EXERCISE: Using the data below, return every line that holds the word "date".
= = =
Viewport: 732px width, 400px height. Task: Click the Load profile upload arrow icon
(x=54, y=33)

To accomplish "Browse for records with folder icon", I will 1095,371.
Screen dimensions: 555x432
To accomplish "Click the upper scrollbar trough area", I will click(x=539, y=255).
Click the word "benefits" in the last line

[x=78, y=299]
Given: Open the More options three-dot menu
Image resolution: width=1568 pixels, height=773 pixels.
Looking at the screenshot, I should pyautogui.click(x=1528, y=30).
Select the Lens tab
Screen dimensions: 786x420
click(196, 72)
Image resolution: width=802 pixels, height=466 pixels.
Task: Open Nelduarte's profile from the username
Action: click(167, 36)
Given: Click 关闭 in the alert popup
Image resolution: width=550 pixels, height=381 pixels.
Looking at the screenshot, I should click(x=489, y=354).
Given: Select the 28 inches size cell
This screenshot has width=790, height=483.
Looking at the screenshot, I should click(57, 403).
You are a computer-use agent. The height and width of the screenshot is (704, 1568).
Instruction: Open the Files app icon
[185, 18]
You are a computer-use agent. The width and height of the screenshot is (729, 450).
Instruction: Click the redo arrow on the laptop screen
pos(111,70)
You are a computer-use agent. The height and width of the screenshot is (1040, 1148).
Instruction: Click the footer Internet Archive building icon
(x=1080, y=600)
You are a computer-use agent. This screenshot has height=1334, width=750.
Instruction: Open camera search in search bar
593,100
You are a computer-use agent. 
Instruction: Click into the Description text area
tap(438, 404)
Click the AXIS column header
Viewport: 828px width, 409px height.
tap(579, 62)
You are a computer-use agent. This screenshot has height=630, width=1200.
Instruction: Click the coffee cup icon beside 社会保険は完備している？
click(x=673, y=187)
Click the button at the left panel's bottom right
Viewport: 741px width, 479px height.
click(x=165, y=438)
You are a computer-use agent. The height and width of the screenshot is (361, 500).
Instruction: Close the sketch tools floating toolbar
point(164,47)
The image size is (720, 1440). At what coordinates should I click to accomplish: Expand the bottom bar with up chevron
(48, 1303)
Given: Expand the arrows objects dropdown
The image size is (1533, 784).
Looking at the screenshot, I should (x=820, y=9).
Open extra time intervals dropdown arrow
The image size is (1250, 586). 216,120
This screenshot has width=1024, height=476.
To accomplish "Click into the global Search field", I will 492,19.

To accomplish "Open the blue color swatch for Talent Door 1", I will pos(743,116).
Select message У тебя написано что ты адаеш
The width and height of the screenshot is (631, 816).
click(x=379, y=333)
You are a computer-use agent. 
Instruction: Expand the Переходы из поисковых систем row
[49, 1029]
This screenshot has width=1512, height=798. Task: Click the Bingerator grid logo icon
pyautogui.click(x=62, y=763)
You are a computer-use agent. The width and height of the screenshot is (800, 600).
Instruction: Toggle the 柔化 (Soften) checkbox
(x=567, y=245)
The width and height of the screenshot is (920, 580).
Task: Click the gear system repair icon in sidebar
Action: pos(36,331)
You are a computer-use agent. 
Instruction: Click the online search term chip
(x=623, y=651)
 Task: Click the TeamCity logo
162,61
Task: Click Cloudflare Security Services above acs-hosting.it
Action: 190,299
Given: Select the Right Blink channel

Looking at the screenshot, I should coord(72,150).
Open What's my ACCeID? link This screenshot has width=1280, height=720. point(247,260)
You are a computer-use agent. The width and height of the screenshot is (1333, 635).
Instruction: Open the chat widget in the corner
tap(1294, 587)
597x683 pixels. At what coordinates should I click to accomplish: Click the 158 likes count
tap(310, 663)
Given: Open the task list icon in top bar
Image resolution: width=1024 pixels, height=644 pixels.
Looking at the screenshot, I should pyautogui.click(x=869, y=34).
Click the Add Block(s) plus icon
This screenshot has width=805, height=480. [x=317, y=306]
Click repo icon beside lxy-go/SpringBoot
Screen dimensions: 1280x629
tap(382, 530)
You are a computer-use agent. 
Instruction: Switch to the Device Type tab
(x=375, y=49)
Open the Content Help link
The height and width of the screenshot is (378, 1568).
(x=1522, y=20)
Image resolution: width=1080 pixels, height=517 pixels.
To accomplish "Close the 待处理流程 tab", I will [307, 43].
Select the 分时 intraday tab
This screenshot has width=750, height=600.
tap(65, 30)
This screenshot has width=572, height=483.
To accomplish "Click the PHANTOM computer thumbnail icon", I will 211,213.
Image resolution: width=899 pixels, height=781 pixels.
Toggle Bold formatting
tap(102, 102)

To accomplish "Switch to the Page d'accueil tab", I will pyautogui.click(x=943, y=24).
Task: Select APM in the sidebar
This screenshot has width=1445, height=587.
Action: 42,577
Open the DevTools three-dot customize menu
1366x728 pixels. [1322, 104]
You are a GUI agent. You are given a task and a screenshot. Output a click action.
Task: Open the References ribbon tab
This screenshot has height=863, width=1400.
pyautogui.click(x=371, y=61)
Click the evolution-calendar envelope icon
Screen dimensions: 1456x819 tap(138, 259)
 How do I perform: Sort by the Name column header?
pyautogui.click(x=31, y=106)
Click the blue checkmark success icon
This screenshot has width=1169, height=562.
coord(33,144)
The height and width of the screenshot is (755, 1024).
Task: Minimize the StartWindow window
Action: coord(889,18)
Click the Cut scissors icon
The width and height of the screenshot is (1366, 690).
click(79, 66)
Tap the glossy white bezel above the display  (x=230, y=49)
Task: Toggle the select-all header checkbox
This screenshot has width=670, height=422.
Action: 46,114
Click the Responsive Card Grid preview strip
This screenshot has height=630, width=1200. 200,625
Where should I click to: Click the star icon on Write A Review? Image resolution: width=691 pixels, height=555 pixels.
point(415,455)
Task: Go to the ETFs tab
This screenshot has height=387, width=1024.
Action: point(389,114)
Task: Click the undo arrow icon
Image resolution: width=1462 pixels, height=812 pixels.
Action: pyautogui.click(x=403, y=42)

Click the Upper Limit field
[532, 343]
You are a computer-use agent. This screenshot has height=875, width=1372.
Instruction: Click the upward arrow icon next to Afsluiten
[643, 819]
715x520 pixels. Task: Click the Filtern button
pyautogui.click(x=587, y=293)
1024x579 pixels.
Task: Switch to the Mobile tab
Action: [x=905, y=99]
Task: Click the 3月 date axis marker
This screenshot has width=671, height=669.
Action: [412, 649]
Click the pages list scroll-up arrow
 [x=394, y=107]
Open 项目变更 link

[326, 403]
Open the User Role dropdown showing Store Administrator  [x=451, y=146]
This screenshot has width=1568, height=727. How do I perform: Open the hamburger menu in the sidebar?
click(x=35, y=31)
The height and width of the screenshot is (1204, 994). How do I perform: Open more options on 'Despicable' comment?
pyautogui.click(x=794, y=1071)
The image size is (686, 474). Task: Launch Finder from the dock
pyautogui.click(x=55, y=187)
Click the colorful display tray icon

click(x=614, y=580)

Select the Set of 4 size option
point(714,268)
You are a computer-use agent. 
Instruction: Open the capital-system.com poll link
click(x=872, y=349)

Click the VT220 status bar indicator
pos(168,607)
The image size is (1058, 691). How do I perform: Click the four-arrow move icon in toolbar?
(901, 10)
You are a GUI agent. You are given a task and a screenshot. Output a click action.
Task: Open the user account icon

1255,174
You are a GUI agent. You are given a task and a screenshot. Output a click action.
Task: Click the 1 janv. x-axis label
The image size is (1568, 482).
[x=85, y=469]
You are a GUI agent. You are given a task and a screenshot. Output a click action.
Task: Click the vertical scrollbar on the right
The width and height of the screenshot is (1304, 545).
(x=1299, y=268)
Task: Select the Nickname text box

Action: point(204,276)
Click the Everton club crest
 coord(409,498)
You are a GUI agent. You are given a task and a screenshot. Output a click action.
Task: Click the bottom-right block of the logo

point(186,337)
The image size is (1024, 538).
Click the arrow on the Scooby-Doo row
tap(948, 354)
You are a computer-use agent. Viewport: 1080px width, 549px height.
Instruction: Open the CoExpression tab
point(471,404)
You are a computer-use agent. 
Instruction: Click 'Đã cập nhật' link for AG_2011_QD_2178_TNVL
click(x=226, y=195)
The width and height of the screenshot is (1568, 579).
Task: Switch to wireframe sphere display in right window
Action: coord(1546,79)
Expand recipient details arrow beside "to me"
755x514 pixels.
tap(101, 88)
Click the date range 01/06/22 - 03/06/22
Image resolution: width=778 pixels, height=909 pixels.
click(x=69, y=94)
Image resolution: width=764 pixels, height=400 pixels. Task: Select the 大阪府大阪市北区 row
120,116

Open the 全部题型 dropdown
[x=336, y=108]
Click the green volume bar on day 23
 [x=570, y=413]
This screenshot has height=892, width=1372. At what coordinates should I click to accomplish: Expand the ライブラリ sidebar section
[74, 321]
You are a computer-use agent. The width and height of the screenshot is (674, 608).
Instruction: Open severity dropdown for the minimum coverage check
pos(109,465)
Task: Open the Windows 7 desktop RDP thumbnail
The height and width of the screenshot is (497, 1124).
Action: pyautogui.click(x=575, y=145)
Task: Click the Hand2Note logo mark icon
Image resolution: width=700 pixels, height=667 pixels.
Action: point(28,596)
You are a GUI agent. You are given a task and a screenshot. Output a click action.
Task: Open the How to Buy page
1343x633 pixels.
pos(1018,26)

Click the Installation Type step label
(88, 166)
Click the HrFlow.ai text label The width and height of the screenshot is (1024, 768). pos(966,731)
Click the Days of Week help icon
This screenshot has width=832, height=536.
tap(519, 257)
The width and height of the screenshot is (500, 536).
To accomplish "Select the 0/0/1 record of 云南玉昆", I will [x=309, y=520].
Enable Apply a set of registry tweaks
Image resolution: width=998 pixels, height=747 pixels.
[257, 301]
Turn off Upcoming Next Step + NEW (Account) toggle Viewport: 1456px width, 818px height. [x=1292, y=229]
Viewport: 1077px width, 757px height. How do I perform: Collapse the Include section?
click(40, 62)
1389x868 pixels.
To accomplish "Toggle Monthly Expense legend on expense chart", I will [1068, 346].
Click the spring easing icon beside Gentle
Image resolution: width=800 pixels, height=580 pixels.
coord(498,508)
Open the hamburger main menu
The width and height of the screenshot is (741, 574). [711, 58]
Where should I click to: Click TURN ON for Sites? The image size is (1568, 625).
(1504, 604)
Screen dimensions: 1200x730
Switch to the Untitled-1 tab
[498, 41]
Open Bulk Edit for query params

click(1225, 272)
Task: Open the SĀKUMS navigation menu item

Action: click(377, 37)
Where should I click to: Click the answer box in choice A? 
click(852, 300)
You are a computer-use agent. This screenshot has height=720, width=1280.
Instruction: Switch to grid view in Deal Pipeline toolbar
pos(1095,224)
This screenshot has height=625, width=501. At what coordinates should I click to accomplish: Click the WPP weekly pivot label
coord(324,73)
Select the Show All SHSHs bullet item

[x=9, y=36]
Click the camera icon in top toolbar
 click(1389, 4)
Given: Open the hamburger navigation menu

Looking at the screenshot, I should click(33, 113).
= = =
RESPONSE FOR THIS EXERCISE:
Task: Click the 3月 date axis marker
Click the date range 01/06/22 - 03/06/22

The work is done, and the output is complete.